The Problem of Evil has been described as the Achilles Heal of the Christian faith and when discussing Christianity in almost any context this ‘problem’ or difficulty in one form or another is raised as an objection to the Christian faith. I read yesterday morning the best explanation I have read or heard. As point of interest, the very fact there are several Christian answers to the problem of evil should also indicate to the unbeliever that it’s not the problem they would like to think it is or maybe even hope it is. The reality is there are answers but are not acceptable to the sinner. As Jesus said: they will not come to the light in order that their deeds be exposed – in this case the exposure of their own inescapable bias.
As indicated in a previous comment I am slowly working my way through Greg Bahnsen‘s book (Kindle) Always Ready: Direction for Defending the Faith. The chapter on The Problem of Evil is the longest chapter so far (about halfway) in the book and is so well stated that it’s definitely worth a post. My task now is to try and convey this to you.
The problem is normally stated as follows:
1. God is all-good.
2. God is all-powerful.
3. Evil exists.
If God were both benevolent and Almighty evil would not exist. Evil does exist so Christianity cannot be true. However, Bahnsen adds a fourth premise that God has a purpose – unknown to us – in the evil we see, feel and hear about.
Here’s Bahnsen from pages 144 & 145:
However the critic here overlooks a perfectly reasonable way to assent to all three of these propositions.
If the Christian presupposes that God is perfectly and completely good—as Scripture requires us to do—then he is committed to evaluating everything within his experience in the light of that presupposition. Accordingly, when the Christian observes evil events or things in the world, he can and should retain consistency with his presupposition about God’s goodness by now inferring that God has a morally good reason for the evil that exists. God certainly must be all-powerful in order to be God; He is not to be thought of as overwhelmed or stymied by evil in the universe. And God is surely good, the Christian will profess—so any evil we find must be compatible with God’s goodness. This is just to say that God has planned evil events for reasons which are morally commendable and good.

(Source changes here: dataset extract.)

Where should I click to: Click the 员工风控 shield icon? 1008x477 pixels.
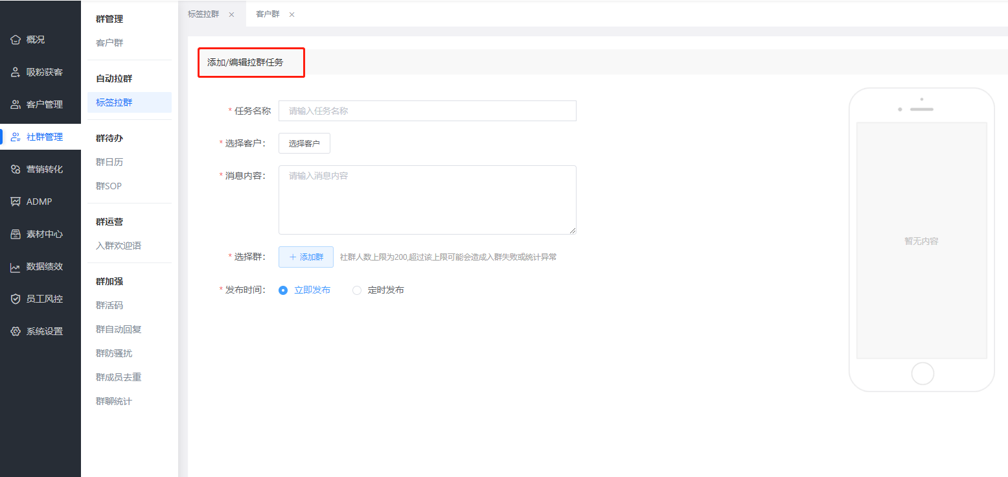point(16,299)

To put it another way, the apparent paradox created by the above three propositions is readily resolved by adding this fourth premise to them:
4. God has a morally sufficient reason for the evil which exists.
When all four of these premises are maintained, there is no logical contradiction to be found, not even an apparent one. It is precisely part of the Christian’s walk of faith and growth in sanctification to draw proposition 4 as the conclusion of propositions 1-3.
Best to leave it there for now. But in another post I will track back a little and try to show you how and why Bahnsen gets us there.